On The Shoulders Of Our Freedom FightersThose that came before us, those who are still with us, those who watch over us, those who guide us, we pay homage.
Painting Congolese history: Tshibumba Kanda Matulu
Painting Congolese history: Tshibumba Kanda Matulu
During a brief period between the late sixties and the late seventies, popular genre painting bloomed in the urban and industrial Katanga. Scores of artists, most of them self-educated, produced thousands of paintings (acrylics or oils on canvas reclaimed from flour sacking) for local use. Through a limited number of recurrent topics, they articulated a system of shared memories. They recalled ancestral origins, colonial history, the fight for independence, post-colonial struggles for power, and the predicaments of urban African life.
Several painters began to represent sequences of historical events, foremost among them Tshibumba Kanda Matulu who thought of himself as a historian and was able to realize, in 1973-74, a project he had been dreaming of: A complete History of Zaire in one hundred pictures and a narrative. In Remembering the Present: Painting and Popular History in Zaire, this work, as well as conversations between Tshibumba and the anthropologist, Johannes Fabian.
In his most famous work, the History of Zaïre (1973-1974), Tshibumba combined elements of traditional African storytelling with a contemporary style of urban popular art to create his own vision of Congo’s past. This vision, while personal, articulated a system of shared memory that gives an unparalleled insight into Congolese history.
A felt history
The History of Zaïre begins with the pre-colonial period of the Congo. This stage is illustrated by depictions of ‘village life’, ‘when people knew how to live’. Tshibumba’s comments testify to a respect and nostalgia for the traditional life of another era. In his paintings he returns to a mythical landscape, to a conception of Africa before colonialism.
"The black man existed since Adam and Eve. Without following the story of a religion, be it Catholic, Protestant, or Kimbanguist, this is how our Zaire existed since the days of old. And [there were] our ancestors as you see them there [Painting 1: Landscape], our ancestors. They knew how to dress. They had raffia clothes, as you see here on the painting [Painting 2: Ancestral couple]. They knew how to work. Those people by the water are working to catch fish, and in Katanga they began to make copper ingots in those times. They produced copper ingots, made copper wire, and went to sell it. They knew how to eat, to dine. they had manioc and they cooked bukari. This was our food. They knew how to build. As you see, there they built"

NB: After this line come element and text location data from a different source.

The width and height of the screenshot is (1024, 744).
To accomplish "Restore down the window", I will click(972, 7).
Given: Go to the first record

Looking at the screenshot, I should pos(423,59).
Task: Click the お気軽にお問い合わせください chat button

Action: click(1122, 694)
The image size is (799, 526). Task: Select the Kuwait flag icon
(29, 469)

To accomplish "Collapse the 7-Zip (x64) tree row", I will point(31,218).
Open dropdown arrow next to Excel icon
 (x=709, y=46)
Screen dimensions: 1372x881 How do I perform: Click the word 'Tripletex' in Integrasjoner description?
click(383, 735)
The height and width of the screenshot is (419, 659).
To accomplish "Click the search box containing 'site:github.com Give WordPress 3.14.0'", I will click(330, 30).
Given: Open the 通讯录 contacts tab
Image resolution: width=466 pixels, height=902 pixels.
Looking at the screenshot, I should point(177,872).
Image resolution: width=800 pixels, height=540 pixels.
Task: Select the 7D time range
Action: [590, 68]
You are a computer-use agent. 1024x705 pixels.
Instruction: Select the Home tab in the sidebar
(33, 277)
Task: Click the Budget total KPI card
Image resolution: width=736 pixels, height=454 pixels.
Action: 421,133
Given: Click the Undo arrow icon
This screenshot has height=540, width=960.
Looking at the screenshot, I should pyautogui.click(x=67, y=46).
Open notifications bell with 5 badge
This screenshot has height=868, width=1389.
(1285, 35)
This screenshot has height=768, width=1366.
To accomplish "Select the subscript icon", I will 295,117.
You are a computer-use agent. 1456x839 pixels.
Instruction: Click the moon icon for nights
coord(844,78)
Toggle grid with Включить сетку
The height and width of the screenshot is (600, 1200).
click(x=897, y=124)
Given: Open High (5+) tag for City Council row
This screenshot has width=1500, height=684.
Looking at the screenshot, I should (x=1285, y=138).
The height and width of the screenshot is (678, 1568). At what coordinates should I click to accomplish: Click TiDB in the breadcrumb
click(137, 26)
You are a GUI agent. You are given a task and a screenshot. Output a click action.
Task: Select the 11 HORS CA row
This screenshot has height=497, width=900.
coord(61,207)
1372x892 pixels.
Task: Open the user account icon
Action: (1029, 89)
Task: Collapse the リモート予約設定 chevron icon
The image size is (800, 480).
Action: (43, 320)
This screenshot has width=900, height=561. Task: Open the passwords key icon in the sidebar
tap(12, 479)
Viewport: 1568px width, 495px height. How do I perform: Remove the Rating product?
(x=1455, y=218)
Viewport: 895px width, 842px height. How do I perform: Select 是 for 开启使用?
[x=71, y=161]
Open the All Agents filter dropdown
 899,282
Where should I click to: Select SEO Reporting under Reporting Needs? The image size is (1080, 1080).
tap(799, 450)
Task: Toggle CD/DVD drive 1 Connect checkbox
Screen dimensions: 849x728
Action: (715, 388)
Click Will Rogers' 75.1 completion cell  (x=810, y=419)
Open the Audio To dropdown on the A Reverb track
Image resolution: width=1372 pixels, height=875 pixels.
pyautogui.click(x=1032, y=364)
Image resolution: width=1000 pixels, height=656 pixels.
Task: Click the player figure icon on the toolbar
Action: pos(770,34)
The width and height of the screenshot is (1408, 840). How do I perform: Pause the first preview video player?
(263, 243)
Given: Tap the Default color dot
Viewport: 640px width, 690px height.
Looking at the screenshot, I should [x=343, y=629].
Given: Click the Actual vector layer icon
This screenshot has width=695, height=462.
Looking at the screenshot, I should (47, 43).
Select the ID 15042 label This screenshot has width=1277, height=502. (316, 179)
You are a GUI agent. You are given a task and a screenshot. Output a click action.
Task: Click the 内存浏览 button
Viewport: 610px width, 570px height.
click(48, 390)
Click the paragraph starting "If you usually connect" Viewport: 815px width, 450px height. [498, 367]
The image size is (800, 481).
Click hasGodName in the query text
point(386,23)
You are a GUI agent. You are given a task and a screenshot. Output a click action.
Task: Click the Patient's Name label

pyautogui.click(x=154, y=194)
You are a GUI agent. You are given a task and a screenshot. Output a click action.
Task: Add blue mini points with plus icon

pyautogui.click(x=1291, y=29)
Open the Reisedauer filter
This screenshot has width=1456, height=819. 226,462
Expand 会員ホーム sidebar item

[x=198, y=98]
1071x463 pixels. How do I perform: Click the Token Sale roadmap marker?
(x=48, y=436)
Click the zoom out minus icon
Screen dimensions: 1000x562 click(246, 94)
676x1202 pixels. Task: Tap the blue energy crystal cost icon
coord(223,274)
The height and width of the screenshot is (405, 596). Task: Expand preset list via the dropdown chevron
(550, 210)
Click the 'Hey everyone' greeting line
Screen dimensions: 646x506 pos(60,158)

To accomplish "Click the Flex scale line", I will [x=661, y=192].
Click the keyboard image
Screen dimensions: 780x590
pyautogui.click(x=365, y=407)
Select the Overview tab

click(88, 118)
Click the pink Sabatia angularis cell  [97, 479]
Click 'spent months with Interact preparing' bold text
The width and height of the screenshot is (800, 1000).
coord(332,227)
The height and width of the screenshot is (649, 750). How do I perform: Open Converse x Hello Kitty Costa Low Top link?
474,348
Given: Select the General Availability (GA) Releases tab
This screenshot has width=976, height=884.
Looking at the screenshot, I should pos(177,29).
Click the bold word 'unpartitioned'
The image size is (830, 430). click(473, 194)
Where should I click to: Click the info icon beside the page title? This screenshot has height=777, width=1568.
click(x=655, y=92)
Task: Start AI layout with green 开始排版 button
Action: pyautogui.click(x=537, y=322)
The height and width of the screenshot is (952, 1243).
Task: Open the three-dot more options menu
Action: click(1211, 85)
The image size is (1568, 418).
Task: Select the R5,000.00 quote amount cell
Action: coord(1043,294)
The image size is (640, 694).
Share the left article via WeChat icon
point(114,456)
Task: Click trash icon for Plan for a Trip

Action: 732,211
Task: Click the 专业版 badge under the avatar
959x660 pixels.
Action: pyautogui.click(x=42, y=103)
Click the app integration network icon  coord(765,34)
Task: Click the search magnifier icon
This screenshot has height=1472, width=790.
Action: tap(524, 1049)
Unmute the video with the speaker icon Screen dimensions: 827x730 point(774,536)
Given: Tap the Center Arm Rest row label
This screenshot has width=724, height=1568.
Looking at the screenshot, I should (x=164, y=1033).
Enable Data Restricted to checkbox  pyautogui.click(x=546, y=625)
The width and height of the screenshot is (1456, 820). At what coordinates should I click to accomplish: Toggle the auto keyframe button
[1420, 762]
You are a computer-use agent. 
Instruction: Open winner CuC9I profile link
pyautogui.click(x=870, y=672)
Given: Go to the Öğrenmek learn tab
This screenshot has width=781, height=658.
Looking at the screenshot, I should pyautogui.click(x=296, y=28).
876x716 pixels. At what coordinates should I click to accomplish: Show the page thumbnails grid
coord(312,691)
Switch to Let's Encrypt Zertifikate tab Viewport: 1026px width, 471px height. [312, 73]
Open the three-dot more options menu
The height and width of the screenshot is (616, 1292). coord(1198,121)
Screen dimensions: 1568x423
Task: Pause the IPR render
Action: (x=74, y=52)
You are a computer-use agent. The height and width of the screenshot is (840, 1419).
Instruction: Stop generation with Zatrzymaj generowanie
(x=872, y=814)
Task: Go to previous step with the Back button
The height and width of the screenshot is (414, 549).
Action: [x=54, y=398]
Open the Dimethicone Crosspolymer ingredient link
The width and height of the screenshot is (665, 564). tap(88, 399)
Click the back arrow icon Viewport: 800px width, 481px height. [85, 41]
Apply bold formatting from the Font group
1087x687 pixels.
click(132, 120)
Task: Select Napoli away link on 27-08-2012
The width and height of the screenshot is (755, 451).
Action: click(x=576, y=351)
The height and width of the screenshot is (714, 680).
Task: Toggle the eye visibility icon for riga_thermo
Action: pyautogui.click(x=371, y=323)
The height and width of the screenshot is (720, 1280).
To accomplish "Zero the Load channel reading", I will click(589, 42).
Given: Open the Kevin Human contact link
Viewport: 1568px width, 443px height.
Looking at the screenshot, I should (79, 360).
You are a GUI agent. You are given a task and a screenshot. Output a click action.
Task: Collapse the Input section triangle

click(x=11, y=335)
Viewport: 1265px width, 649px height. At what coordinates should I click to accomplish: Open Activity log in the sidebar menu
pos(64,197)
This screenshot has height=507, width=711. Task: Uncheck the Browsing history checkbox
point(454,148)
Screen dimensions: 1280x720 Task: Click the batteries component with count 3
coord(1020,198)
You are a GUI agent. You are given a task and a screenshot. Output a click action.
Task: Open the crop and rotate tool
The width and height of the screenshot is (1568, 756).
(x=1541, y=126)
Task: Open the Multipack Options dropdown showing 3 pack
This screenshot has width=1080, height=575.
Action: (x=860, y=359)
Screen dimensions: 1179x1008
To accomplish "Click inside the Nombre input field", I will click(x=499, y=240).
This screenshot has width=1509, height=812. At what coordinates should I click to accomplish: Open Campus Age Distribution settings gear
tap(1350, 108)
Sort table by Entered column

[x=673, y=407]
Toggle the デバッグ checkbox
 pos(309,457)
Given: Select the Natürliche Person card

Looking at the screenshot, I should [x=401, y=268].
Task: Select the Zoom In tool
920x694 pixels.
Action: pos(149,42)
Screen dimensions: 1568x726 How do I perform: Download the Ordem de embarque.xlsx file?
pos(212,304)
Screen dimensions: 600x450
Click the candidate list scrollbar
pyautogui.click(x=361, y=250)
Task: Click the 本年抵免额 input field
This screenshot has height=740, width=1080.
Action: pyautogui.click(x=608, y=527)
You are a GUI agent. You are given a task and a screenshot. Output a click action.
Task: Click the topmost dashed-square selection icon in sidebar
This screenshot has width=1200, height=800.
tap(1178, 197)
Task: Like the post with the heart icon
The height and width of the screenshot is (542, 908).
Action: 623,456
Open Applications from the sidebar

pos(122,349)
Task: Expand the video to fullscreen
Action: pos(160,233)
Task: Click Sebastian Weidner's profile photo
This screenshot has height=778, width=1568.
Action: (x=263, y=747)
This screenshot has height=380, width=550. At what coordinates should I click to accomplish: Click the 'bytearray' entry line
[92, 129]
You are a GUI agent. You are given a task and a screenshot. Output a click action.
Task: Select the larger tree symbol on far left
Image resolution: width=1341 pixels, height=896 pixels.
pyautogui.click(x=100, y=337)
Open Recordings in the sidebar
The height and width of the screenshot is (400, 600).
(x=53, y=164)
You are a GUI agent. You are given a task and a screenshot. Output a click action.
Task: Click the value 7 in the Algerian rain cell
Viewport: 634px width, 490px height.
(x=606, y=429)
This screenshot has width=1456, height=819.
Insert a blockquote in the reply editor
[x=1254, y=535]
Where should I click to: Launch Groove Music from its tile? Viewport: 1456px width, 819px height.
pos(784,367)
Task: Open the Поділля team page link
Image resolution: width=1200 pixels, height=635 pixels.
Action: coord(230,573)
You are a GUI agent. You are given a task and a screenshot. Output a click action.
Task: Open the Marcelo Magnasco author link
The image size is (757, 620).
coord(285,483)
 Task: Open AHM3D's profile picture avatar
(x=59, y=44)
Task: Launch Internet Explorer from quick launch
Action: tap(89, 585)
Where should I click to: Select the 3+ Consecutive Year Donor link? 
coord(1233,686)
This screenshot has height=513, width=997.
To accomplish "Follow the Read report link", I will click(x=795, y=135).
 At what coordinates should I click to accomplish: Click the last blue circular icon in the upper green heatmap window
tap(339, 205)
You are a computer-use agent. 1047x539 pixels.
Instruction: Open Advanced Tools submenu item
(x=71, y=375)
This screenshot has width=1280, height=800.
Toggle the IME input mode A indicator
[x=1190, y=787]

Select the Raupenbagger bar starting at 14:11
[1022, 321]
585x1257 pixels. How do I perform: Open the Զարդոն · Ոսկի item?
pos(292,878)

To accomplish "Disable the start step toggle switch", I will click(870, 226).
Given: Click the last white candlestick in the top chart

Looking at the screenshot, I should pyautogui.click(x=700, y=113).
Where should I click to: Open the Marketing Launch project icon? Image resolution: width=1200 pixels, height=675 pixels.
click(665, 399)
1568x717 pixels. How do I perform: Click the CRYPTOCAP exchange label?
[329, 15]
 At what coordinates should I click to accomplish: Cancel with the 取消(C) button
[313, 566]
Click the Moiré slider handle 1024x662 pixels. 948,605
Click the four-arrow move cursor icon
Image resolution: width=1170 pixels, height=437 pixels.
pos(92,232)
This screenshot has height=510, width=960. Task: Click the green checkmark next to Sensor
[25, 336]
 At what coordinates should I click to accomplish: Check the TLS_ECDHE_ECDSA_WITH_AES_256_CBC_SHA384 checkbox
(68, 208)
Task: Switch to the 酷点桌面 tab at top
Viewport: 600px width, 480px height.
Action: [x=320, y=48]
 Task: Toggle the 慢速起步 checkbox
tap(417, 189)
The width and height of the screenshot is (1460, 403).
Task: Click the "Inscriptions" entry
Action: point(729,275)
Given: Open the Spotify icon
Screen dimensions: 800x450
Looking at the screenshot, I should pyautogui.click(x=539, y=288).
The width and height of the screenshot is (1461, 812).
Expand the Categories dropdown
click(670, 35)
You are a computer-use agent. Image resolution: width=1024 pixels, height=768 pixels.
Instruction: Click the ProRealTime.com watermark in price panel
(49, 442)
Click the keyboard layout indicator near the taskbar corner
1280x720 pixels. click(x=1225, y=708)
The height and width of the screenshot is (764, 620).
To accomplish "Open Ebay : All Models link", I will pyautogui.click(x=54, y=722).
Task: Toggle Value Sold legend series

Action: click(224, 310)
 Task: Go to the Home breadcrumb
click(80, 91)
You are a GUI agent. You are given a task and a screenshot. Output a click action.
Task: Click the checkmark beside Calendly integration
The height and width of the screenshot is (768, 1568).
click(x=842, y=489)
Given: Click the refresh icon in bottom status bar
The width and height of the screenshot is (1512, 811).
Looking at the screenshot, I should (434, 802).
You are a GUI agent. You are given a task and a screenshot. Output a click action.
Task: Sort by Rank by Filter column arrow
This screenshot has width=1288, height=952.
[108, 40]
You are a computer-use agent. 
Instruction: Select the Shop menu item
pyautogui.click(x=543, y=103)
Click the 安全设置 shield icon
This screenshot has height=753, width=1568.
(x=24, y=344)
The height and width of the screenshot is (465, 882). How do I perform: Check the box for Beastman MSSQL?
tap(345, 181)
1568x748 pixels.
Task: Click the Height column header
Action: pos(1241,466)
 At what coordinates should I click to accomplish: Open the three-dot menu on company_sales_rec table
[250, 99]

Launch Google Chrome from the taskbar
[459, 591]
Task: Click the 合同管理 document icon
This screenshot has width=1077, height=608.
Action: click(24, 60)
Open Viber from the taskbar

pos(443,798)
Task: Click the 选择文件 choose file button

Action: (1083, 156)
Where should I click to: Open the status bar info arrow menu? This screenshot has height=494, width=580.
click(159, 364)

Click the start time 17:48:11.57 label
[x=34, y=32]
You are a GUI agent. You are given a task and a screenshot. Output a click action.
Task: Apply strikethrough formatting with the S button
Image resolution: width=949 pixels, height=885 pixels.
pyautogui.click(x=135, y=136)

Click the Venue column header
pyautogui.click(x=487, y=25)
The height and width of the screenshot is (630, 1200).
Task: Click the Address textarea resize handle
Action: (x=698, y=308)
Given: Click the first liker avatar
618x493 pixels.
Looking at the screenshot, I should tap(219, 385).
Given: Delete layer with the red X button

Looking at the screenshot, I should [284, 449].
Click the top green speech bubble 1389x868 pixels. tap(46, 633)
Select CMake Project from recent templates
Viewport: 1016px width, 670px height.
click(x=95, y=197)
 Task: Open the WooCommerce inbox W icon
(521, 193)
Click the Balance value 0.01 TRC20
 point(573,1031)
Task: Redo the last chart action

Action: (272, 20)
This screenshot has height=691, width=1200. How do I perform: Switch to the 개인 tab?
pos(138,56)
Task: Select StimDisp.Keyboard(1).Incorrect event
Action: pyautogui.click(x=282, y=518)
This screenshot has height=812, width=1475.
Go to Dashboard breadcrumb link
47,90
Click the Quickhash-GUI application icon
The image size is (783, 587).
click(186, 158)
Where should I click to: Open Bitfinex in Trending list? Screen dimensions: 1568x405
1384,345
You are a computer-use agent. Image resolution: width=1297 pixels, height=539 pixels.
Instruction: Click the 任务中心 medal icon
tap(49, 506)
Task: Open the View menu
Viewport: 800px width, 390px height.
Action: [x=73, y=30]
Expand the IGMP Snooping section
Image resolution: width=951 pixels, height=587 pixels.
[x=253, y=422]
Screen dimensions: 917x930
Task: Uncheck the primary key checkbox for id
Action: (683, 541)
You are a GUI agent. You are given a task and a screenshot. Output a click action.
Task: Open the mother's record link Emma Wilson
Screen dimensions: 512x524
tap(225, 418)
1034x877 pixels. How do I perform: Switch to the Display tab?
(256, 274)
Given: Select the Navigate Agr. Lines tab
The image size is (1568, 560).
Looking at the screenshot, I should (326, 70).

Alimasi, Famous painter in Kisangani in the 70 year, his painting "The battle of Kisangani" has earned him a national reputation. This scene represents the parachute of the Belgian military airport in the capital of the Upper Congo, while the rebels are trying to prevent the landing of the aircraft with metal drums on the track.
Originally from the region of Mayombe, région du Bas-Congo, Mambu works and lives in Boma (south-west of Congo-Kinshasa, on the mouth of the river). His favorite themes: "the bridge Marshal", the suspension bridge of 800 m, built on the river at Matadi, by the Japanese in the early 80s, "the difficulties of life" classic scene where we see man perched in a tree in a boa, at the foot of a river where a crocodile awaits him, while a lion patient earth.
The History of Zaire ends with paintings depicting events that took place in the early 1970’s. But Tshibumba also included paintings in which he gives a possible future for his country. He shows dreams of a new order in which social relations disintegrate and party politics replace religion.
Remembering the present
The History of Zaire looks back to the early 60’s as a time of great hope, with the end of colonialism in sight and a thriving middle class who offered some economic and social stability. Lumumba appears as a messianic figure during the fight for independence. His death foreshadows the horror of what is to come. The most poignant pictures are Tshibumba’s representations of those images which are all too familiar to us today: images of poverty, refugee camps and blue helmeted peace keepers.